■ Tasks ■
1. List every person named in the passage about underwater Las Vegas homeowners.
2. Write the next paragraph of the passage about underwater Las Vegas homeowners, picking up after its final sentence.

-- Given passage follows --

Almost 70 percent of Las Vegas-area homeowners with mortgages were underwater at the end of 2010, meaning they owed more than the value of the property, according to CoreLogic Inc. (CLGX), a Santa Ana, California-based real estate information company. Among cities with a population of more than 200,000, Las Vegas has led the nation in the pace of foreclosure actions since November 2009, with one of every 31 homes receiving a filing in the first quarter of this year, RealtyTrac Inc., an information provider in IrvineCalifornia, reported April 14.
About 20 percent of Las Vegas homeowners seeking short sales owe at least $750,000, said Jamie Cogburn, a Las Vegas plaintiff’s attorney who said he has handled 350 such sales and is working on 200 more. One client is a doctor with a home now valued at about half of its $1 million mortgage, Cogburn said. The doctor earns enough to save for a 20 percent down payment on his next home within a few months at current prices, he said.
“People with a higher income can go buy another house,” Cogburn said in a telephone interview. “You’ve got to cut your losses at some point, just like with a stock.”

Four Weekends

Cage, who won an Academy Award for 1995’s “Leaving Las Vegas,” in which he portrays an alcoholic who drinks himself to death in the city, stayed in the house now being marketed by Zanganeh for four weekends, according to the broker.

-- Given passage concluded --
-- Records provided follows --

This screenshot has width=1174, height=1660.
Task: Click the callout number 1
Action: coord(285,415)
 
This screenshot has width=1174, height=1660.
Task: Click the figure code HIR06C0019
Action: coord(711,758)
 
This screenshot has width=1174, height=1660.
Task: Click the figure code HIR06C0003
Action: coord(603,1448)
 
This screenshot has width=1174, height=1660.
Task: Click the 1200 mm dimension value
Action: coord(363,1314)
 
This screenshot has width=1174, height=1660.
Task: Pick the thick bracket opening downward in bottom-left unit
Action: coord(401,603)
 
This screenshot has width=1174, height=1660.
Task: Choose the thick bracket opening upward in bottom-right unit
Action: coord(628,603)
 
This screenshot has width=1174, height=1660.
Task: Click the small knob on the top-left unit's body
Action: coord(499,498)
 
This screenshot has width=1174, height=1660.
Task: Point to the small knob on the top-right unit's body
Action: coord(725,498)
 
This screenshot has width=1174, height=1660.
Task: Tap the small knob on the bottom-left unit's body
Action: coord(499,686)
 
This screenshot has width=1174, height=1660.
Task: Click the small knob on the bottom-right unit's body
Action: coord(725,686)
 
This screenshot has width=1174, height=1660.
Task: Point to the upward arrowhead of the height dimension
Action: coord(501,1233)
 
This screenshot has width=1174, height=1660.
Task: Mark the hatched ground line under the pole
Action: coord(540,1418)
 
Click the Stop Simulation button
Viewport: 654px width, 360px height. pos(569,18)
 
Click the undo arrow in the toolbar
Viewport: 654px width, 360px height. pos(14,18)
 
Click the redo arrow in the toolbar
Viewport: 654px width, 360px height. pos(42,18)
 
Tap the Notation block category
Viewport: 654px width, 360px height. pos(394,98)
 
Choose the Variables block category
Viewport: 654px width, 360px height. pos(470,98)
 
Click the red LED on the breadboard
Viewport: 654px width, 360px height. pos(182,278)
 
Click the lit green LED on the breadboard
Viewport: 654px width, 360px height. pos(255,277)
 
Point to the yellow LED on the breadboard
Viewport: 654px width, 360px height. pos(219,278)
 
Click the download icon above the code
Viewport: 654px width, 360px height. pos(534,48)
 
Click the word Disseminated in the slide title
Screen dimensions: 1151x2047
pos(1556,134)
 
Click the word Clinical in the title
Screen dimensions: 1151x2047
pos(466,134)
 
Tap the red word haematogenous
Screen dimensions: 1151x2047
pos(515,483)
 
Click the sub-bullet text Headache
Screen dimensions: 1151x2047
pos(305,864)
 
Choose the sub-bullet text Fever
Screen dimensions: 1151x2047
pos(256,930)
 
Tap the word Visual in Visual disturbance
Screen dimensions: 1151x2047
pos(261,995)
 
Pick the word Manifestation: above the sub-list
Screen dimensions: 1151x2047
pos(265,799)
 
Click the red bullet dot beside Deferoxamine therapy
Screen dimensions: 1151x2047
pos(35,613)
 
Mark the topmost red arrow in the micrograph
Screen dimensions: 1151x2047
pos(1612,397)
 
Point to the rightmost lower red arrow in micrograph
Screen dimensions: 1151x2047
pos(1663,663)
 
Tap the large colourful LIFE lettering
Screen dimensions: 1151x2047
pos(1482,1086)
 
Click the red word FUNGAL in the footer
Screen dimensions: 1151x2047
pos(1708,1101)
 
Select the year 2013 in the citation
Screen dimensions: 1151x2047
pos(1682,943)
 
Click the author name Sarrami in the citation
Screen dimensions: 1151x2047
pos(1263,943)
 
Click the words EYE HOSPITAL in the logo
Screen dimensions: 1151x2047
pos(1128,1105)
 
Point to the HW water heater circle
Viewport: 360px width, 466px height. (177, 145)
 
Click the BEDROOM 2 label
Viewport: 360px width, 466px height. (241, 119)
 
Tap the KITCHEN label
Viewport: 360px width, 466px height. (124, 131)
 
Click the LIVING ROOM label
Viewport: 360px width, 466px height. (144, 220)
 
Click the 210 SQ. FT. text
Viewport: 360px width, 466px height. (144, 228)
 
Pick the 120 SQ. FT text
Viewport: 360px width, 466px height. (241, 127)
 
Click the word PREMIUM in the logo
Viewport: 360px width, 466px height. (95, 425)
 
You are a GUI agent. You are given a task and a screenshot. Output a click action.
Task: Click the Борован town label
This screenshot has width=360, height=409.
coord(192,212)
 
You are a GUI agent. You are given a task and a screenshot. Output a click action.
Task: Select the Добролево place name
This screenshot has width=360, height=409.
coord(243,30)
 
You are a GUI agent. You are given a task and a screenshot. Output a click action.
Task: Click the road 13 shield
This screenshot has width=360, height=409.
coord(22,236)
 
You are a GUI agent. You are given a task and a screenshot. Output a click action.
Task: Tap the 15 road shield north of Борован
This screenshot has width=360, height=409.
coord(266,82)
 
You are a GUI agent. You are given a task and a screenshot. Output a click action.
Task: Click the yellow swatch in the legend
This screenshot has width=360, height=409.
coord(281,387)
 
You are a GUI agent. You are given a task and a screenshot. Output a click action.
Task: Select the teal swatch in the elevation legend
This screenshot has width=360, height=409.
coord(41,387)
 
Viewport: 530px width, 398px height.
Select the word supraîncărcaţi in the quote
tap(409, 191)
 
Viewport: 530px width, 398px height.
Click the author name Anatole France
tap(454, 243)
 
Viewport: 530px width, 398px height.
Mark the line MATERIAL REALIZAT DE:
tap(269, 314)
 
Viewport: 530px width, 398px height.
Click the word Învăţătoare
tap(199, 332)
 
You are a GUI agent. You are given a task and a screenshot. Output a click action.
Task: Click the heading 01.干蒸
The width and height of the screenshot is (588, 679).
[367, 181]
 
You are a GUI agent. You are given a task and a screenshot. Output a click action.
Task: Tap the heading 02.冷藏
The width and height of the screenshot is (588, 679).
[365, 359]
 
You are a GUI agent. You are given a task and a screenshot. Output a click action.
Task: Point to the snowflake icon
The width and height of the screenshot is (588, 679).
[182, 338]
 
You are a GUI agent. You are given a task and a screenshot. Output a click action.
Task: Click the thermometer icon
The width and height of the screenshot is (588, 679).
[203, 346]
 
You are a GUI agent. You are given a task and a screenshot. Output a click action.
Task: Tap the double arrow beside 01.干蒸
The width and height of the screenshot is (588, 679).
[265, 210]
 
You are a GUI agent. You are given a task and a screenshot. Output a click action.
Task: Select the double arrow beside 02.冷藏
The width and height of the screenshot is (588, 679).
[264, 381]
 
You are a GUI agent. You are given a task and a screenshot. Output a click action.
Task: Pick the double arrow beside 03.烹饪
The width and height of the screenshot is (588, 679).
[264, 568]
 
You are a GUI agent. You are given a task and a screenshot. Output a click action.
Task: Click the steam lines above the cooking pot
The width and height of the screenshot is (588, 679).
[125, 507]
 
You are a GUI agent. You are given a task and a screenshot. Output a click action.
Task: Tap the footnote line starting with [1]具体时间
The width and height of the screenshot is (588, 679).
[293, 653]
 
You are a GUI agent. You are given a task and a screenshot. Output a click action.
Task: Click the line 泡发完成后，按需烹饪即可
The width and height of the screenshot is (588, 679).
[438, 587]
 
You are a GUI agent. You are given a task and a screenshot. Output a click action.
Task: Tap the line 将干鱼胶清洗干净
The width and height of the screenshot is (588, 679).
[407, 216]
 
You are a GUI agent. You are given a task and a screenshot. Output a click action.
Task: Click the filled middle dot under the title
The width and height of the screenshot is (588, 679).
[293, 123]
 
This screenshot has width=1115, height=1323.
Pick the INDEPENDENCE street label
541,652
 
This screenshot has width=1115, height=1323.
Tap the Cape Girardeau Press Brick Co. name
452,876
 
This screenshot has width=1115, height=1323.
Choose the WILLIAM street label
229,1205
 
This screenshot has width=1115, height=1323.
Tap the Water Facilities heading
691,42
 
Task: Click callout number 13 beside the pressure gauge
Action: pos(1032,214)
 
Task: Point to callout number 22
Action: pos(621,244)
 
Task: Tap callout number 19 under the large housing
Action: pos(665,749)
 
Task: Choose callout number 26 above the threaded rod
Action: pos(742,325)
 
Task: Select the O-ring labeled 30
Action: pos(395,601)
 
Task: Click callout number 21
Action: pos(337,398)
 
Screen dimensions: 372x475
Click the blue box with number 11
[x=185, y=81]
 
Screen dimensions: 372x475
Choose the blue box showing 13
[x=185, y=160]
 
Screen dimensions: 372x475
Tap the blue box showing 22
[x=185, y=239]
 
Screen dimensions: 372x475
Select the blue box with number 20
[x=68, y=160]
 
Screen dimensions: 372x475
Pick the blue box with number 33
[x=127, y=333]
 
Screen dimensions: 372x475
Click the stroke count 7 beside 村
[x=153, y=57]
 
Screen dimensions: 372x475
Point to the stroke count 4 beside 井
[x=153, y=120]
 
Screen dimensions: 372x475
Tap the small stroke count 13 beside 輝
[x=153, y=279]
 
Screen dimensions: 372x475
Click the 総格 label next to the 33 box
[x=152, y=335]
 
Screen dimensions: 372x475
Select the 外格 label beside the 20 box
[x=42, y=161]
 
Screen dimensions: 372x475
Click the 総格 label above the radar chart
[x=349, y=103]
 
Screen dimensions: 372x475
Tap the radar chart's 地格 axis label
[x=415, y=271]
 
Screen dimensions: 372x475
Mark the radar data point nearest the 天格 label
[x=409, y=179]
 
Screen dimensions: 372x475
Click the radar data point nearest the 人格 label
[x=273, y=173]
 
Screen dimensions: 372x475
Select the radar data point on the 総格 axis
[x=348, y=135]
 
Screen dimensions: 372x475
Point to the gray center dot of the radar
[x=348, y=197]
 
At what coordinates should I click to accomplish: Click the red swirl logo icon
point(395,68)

-- Records provided concluded --

■ Results for the exercise ■
1. Jamie Cogburn, Cage, Zanganeh

2.
The actor sued his manager in October 2009 for placing him in “numerous highly speculative and risky real estate investments, resulting in Cage suffering catastrophic losses,” according to court filings. The manager, Samuel Levin, countersued, saying Cage ignored advice and “set off on a spending binge of epic proportions,” acquiring 15 homes, four yachts, an island in the Bahamas, a Gulfstream jet and millions of dollars of jewelry and art, according to a November 2009 complaint in state court in Los Angeles County. The case was settled out of court in August.
Cage, 47, who also starred in the 1992 film “Honeymoon in Vegas,” “is working and not doing press at this time,” his publicist, Samantha Hill, said in an e-mail. He was arrested in New Orleans on April 16 for domestic abuse and public drunkenness after arguing with his wife about the address of a house they are renting, according to a statement by the city’s police department.

Sales Pick Up

Las Vegas’s economic collapse has made it hard for many executives and business owners who own mansions to keep up with their mortgages, said Brian Gordon, a partner at Applied Analysis LLC, an economic-consulting firm in the city.
“People on the lower end were forced out a long time ago,” he said. “People on the high end had a longer staying power. Now they’ve chewed through their resources.”
While high-end homes fall in price, total residential- property sales have accelerated, rising 8.2 percent in March from a year earlier to 4,316 units, the Las Vegas Realtors reported. More than half of this year’s purchases were all-cash transactions, a sign that investors are finding bargains at the low end of the market, said Robert Lang, a professor of sociology at the University of Nevada, Las Vegas.

Making Lemonade

“Prices are below the cost of materials and labor,” said Lang, also a senior fellow at theBrookings Institution in Washington. “If you’re betting the U.S. economy won’t go back to Armageddon, you might see one-third appreciation if you buy now.”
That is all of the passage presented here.